## Page excerpt
Wednesday Weed – Common Gorse

Every Wednesday, I hope to find a new ‘weed’ to investigate. My only criterion will be that I will not have deliberately planted the subject of our inquiry. Who knows what we will find…..

Common Gorse (Ulex europaeus)

Common Gorse (Ulex europaeus)

Dear Readers, a few years ago my husband and I went on holiday to  Jersey. The weather was glorious, and  one of my strongest memories is of the tropical coconut scent of the waist-high gorse that grew on the clifftops, and the sound of the ripe seedpods popping. So imagine my surprise at finding a small cluster of plants in flower on a rainy day in north London. Although there is a saying that ‘when the gorse is in flower, kissing’s in season’ I suspected that the plants would surely take a break in December, but no. And what a joy it is to see those butter-yellow flowers speckled with raindrops among all the mud and dying foliage of other, less enterprising plants.

Common gorse is a member of the Fabaceae or pea family, and like all members of its family helps to fix nitrogen in the soil and so to improve fertility. As a long-living, hardy, native plant, it has been used for a variety of purposes. Some relate to its prickliness – it can make a very effective hedge, spiky and long-lasting. Washing can be hung out to dry on gorse bushes, the spikes acting as pegs. Chopped gorse has been used as a mulch over germinating peas and beans to deter pigeons and mice. And the impenetrable thickets that the plant forms are great habitat for all manner of small mammals and nesting birds.

## What to do
Reproduce the common gorse article in full, word for word. Work from the common gorse article alone and disregard the data.

## Dataset excerpt
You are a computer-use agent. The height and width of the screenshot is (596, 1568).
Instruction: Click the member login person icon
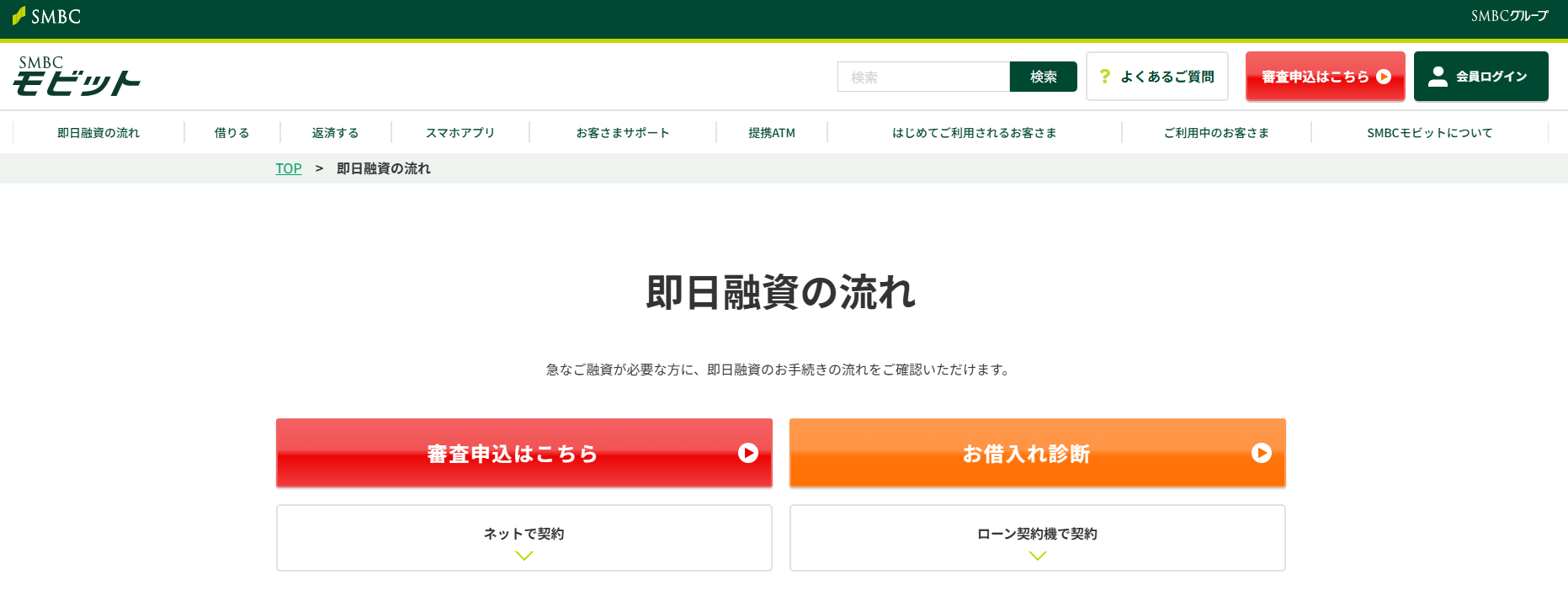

## Problem solution
Wednesday Weed – Common Gorse

Every Wednesday, I hope to find a new ‘weed’ to investigate. My only criterion will be that I will not have deliberately planted the subject of our inquiry. Who knows what we will find…..

Common Gorse (Ulex europaeus)

Common Gorse (Ulex europaeus)

Dear Readers, a few years ago my husband and I went on holiday to  Jersey. The weather was glorious, and  one of my strongest memories is of the tropical coconut scent of the waist-high gorse that grew on the clifftops, and the sound of the ripe seedpods popping. So imagine my surprise at finding a small cluster of plants in flower on a rainy day in north London. Although there is a saying that ‘when the gorse is in flower, kissing’s in season’ I suspected that the plants would surely take a break in December, but no. And what a joy it is to see those butter-yellow flowers speckled with raindrops among all the mud and dying foliage of other, less enterprising plants.

Common gorse is a member of the Fabaceae or pea family, and like all members of its family helps to fix nitrogen in the soil and so to improve fertility. As a long-living, hardy, native plant, it has been used for a variety of purposes. Some relate to its prickliness – it can make a very effective hedge, spiky and long-lasting. Washing can be hung out to dry on gorse bushes, the spikes acting as pegs. Chopped gorse has been used as a mulch over germinating peas and beans to deter pigeons and mice. And the impenetrable thickets that the plant forms are great habitat for all manner of small mammals and nesting birds.